I am going to suggest that you invest in a good generator. You are talking more of parking lot camping rather than dry camping in the woods.


----------



## advancedtel (May 7, 2008)

trainshop said:


> Like to hear from everyone who has used their camper with no plug ins,what works and what dosen,t i,am talking concerts,conventions,craft fairs anything you could not get plug ins for.
> 
> What i,am trying to determin is can i get double duty out of a 26rls i,am looking to purchase,using it for camping and conventions. who can speak of how well these are insulated?

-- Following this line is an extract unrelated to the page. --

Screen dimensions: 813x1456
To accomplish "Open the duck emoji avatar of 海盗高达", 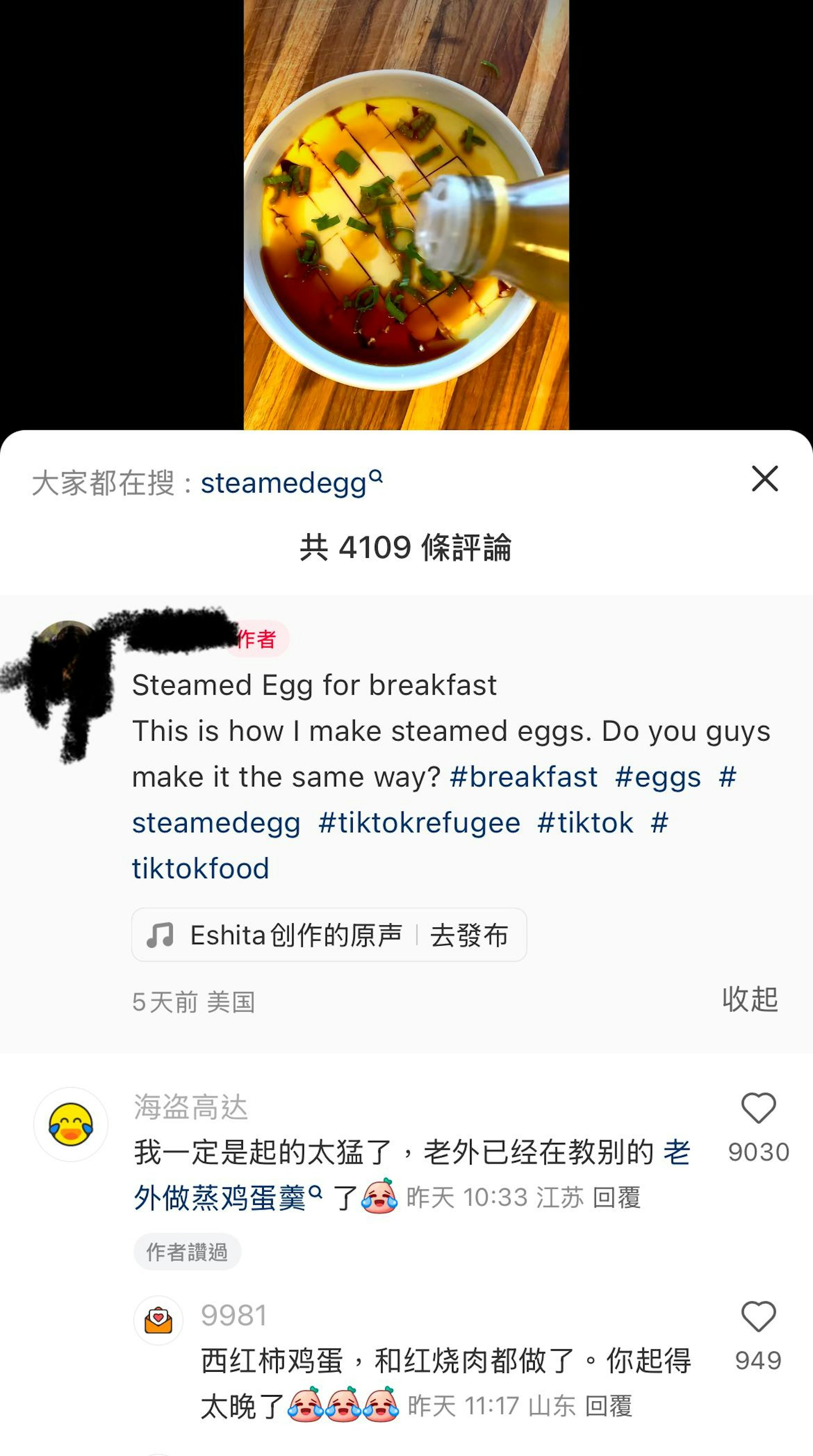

TV won't work or anything plugged into an electrical outlet. Lights, stove, refrigerator, water pump etc should all work off the battery.


----------



## trainshop (Jul 24, 2011)

Yes that is an option,in some of the areas we do conventions in it may not be there in the morning,also there is the added headace of handeling the gas and transporting everything. 
thanks
gary


----------



## KTMRacer (Jun 28, 2010)

trainshop said:


> Like to hear from everyone who has used their camper with no plug ins,what works and what dosen,t i,am talking concerts,conventions,craft fairs anything you could not get plug ins for.
> 
> What i,am trying to determin is can i get double duty out of a 26rls i,am looking to purchase,using it for camping and conventions. who can speak of how well these are insulated?


IMHO outbacks are really a "3 season" not "4 season trailer". As long as nights don't get much below 25F or so and it get's in the 40's in the daytime your ok. Otherwise your furnace is going to be running a lot! I wouldn't worry about freezing stuff if it says above 20F at night and above freezing in the daytime as long as you run the furnace to keep some radiant heat in the "basement".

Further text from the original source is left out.